[Text block]
::::

A young woman in Chennai, India is delighted beyond measure when she learns she has been made an offer to study in a well-regarded Australian university. Her family are equally excited and they hold a celebratory dinner that evening in her honour, with her parents, grandparents, aunts, uncles, brothers, sisters, nephews and cousins all sharing in the reflected glory of her achievement. Her success was no accident – it came on the back of years of hard work; long days and nights of study fuelled by a determination to succeed, not just for herself, but also for her loved ones.
Days turn into weeks, weeks into months, and she hears nothing from the university. One day another offer to study pings in her email, this time from a reasonably prestigious Canadian university. She is delighted again, but, burnt by experience, resigns herself to another long wait for more information, or just some plain old human contact saying well done, we’re as happy as you are that you want to study at our university.
However, the resignation doesn’t last long. After just a few days the university is in touch. It has more than thanks to offer. It wants to fly her, along with other would-be students in her country, on a charter flight to Canada to have a look around, to check out the college, to talk to the professors and to meet other students who will share their experiences of life at the university.
At which university will she choose to study? The Australian, or the Canadian? The answer is obvious.

::::

[Work required] Please carry on the passage about the Chennai student weighing university offers, picking up after its last sentence.

::::

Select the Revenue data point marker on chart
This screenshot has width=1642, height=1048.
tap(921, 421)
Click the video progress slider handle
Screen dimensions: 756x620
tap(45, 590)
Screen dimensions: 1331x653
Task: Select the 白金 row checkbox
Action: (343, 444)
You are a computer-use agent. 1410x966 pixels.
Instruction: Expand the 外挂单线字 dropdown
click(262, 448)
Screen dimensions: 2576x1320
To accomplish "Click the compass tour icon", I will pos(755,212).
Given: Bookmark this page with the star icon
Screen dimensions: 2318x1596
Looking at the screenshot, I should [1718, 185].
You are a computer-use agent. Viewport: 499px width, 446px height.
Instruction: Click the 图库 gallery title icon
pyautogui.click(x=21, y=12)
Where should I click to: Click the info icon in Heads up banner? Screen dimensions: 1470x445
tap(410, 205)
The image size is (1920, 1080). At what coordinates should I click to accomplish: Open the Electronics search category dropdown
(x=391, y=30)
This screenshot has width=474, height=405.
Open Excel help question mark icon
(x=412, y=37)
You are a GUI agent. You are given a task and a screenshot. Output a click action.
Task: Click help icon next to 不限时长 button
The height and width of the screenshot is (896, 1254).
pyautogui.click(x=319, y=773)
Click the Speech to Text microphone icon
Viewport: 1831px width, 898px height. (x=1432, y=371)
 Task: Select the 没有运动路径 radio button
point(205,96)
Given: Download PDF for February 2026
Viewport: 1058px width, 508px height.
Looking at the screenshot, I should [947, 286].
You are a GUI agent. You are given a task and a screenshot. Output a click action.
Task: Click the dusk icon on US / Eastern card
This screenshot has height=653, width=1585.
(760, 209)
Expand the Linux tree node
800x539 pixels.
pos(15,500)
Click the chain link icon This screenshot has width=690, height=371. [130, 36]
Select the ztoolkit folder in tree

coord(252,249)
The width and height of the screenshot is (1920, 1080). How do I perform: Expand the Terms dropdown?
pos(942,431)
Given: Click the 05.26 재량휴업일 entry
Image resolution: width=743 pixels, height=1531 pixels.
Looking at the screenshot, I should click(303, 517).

::::

[Output of the exercise]
The scenario sketched above is not an abstraction. It is a concrete example of what is happening right now to and within Australian universities, which are among the best in the world except, with some exceptions, when it comes to student recruitment policies.
There is absolutely no room or excuse for complacency in student recruitment. Right now, Australia is the third most popular destination for overseas students, attracting nearly seven per cent of the world’s international cohort. It is, to put it bluntly, a $32 billion industry – Australia’s fourth largest export, following iron ore, coal and gold. But other countries are catching up. They are utilising savvy and proactive marketing and recruitment practices to stake their claims and in the process are attracting students in places where, until recently, Australia believed it had something of a monopoly. Not any more.
It is our view – drawn from our experience in international recruitment – that if our institutions are to remain at the front of the pack in this increasingly competitive environment they must urgently reconsider the structure of their recruitment programs.
These must now cater to all stages of the student degree purchasing cycle.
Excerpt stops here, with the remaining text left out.